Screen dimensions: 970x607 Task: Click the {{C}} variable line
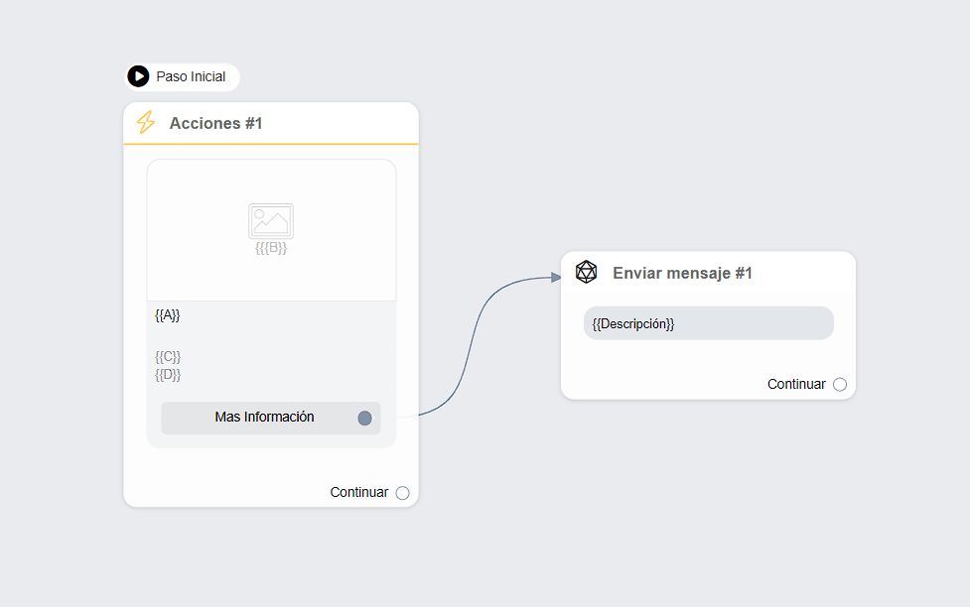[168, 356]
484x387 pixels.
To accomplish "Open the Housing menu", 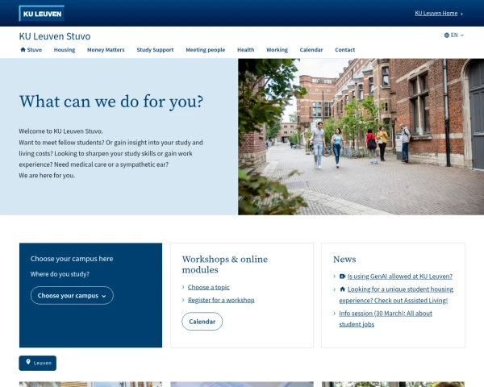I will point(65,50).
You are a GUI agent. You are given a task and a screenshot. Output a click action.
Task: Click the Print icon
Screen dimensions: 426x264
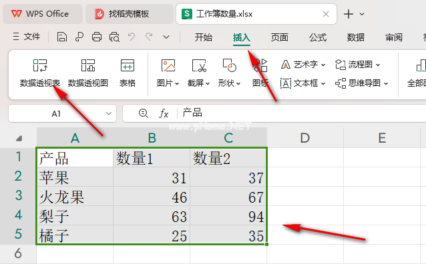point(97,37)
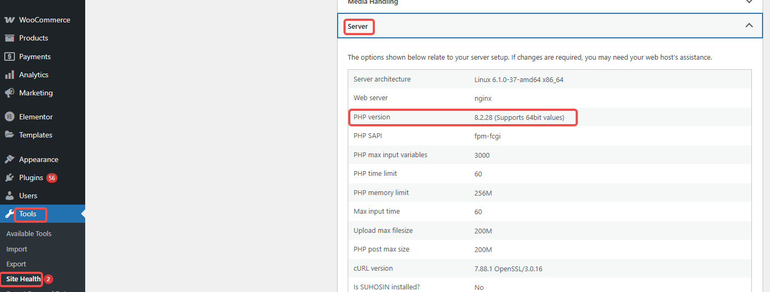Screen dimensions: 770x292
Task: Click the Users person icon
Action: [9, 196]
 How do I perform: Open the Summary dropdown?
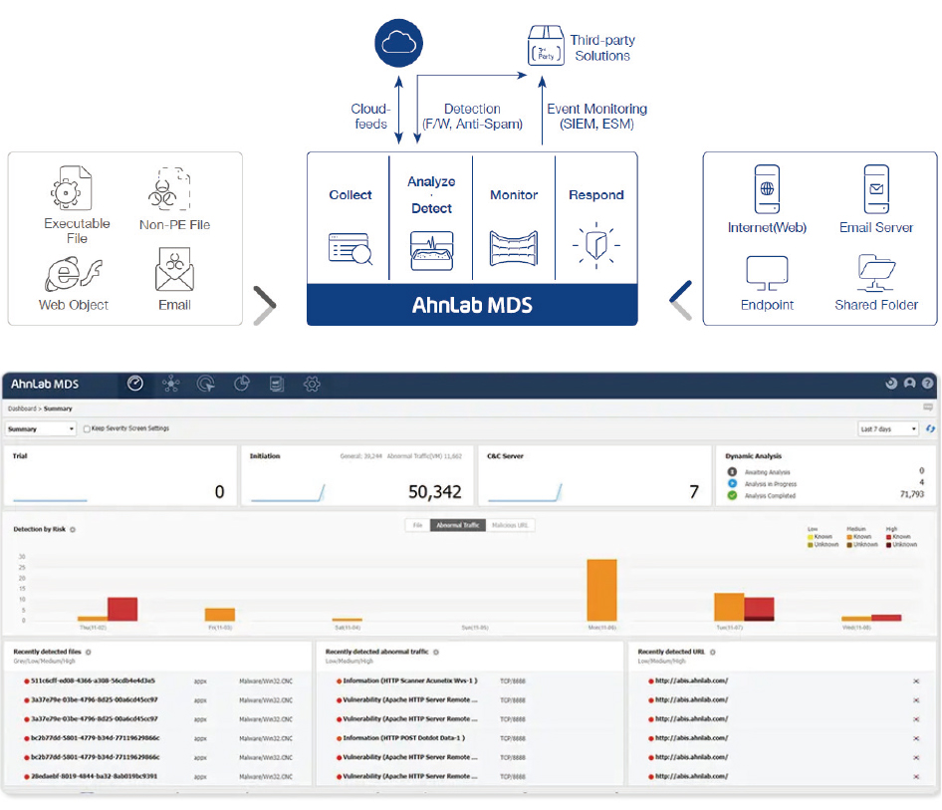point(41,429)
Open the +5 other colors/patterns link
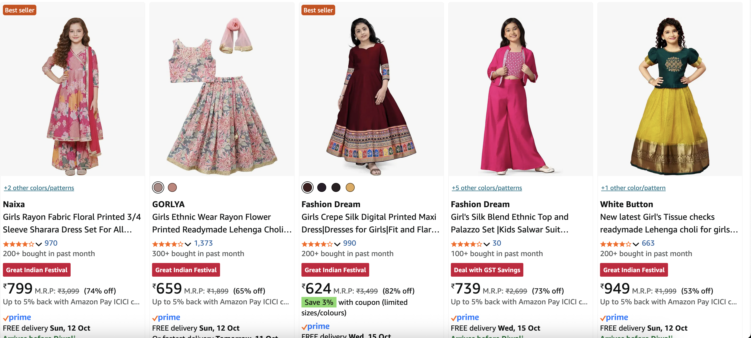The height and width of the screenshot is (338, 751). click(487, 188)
☆ ☆ ☆ ☆
*Assignment*
From the line containing "Task: Click the Print icon" down to the last line of the entries above, set down every line exactly. Omit all pictures.

*Written solution*
Task: Click the Print icon
Screen dimensions: 426x264
point(97,37)
Screen dimensions: 770x292
Task: Click the Users person icon
Action: [9, 196]
 How do I perform: Open the Summary dropdown?
point(41,429)
Open the +5 other colors/patterns link
The height and width of the screenshot is (338, 751). click(487, 188)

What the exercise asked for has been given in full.